[Start of Attachment]
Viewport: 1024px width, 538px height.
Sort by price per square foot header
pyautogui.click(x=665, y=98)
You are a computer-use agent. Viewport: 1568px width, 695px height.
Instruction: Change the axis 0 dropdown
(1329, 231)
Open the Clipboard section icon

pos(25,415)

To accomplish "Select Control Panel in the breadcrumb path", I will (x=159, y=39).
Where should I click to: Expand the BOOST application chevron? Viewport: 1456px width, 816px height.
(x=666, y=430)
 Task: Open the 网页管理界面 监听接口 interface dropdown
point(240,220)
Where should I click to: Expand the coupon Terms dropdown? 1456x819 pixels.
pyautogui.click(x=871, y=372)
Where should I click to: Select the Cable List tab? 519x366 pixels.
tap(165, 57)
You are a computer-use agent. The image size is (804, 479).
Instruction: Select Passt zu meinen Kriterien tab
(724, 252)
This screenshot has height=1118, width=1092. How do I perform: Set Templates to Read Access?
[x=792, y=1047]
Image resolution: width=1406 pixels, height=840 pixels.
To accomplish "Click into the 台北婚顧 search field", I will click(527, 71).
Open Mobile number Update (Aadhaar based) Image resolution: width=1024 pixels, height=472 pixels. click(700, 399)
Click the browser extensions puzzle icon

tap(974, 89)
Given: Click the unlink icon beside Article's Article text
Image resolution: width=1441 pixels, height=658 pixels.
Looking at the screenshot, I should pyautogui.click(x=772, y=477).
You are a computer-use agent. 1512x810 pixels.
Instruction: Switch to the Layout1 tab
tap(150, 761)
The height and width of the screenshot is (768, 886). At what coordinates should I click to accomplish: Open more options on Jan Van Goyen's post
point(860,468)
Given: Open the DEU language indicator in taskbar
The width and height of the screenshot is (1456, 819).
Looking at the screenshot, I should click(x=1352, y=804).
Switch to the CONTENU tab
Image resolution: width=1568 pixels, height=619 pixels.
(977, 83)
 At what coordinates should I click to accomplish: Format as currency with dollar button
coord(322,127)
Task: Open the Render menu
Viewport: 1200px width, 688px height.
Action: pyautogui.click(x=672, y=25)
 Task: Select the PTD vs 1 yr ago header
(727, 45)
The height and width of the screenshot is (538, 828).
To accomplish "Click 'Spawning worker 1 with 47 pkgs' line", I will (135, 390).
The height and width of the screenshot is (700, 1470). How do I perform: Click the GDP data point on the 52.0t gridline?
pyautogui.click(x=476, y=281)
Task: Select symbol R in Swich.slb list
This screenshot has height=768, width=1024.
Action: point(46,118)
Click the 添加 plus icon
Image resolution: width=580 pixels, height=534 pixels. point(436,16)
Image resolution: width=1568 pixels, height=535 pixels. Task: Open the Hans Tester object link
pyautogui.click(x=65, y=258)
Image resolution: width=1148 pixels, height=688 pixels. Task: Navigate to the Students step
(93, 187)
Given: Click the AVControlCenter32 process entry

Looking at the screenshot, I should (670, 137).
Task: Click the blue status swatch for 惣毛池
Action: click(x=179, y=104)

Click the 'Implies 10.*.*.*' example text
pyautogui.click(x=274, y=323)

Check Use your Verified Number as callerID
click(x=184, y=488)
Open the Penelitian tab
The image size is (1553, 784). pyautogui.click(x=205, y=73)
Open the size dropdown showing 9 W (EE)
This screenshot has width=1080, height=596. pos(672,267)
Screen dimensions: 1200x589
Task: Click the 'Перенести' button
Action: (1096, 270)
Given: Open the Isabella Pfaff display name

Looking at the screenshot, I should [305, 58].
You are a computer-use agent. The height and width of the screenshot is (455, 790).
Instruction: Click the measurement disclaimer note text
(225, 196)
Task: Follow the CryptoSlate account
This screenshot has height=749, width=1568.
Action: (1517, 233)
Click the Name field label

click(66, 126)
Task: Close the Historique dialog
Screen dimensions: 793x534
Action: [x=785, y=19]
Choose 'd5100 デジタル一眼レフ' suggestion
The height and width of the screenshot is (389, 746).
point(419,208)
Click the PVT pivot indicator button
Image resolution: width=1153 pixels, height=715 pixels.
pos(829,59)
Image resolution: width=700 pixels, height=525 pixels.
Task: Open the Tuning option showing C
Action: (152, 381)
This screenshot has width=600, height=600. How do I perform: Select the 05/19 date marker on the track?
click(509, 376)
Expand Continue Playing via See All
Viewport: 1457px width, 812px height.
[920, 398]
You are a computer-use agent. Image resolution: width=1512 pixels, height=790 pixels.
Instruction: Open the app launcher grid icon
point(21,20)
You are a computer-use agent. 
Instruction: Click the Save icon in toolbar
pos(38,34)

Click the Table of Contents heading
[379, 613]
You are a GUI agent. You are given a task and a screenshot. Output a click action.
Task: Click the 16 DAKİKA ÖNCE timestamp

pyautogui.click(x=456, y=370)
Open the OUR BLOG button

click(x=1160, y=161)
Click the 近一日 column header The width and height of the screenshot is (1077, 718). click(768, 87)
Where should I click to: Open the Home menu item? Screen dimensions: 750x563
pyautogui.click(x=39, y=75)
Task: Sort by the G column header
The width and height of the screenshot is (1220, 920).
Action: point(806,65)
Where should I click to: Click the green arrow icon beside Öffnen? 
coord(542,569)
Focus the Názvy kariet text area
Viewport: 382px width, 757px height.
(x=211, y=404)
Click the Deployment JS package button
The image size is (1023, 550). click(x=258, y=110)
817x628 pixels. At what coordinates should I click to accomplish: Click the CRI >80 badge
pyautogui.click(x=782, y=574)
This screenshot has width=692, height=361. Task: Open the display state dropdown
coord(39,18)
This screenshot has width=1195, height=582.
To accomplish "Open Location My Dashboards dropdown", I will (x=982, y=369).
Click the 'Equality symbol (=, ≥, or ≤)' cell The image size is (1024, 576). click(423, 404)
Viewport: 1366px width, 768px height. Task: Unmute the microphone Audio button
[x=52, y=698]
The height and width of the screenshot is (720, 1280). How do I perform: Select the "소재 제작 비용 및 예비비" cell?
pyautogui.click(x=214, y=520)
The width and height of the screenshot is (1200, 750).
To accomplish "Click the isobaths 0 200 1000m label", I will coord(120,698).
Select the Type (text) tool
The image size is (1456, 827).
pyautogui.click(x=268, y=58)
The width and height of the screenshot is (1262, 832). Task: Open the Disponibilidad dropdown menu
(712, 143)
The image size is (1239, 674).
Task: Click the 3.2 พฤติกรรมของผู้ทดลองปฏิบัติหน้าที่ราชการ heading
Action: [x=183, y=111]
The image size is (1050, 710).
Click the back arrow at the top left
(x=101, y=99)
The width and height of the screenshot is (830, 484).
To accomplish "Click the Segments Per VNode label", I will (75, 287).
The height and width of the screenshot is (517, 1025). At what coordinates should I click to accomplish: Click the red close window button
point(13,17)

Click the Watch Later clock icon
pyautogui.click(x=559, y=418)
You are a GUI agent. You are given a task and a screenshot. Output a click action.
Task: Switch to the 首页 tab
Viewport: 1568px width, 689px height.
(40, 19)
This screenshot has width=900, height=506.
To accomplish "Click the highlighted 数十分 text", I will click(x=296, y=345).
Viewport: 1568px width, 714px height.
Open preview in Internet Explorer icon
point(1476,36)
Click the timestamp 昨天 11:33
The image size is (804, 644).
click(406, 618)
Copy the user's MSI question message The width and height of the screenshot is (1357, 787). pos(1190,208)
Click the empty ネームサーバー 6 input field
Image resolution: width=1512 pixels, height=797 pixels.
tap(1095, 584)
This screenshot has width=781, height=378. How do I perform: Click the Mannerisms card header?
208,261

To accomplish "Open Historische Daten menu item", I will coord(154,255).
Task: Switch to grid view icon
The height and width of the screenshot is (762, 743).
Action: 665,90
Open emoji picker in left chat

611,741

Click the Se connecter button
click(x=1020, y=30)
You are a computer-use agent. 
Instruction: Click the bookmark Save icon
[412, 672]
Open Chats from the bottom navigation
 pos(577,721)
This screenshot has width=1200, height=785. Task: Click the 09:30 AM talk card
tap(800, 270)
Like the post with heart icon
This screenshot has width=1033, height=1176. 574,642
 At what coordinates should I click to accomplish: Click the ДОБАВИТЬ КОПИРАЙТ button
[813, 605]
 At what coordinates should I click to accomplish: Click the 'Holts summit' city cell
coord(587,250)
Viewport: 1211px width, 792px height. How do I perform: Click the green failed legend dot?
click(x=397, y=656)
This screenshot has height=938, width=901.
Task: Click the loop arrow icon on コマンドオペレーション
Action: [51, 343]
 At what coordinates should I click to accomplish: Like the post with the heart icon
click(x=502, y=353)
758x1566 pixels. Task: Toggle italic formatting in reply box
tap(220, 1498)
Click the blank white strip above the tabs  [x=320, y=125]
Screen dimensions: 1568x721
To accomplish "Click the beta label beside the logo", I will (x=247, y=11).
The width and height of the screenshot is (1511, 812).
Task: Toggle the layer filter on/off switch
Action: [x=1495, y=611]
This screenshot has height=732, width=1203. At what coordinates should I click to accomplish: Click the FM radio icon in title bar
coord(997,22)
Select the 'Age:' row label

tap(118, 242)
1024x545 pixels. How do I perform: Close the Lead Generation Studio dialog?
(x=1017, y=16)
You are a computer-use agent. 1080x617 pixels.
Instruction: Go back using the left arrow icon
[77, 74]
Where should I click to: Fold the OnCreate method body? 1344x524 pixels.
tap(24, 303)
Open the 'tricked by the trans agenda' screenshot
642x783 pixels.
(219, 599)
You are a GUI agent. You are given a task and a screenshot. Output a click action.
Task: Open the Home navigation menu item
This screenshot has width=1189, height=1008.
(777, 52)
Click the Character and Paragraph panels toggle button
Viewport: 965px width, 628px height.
[End of Attachment]
• Exercise directions
In how many lines of the material does the string "computer" appear? Reply with the number only.

• Result of this task
8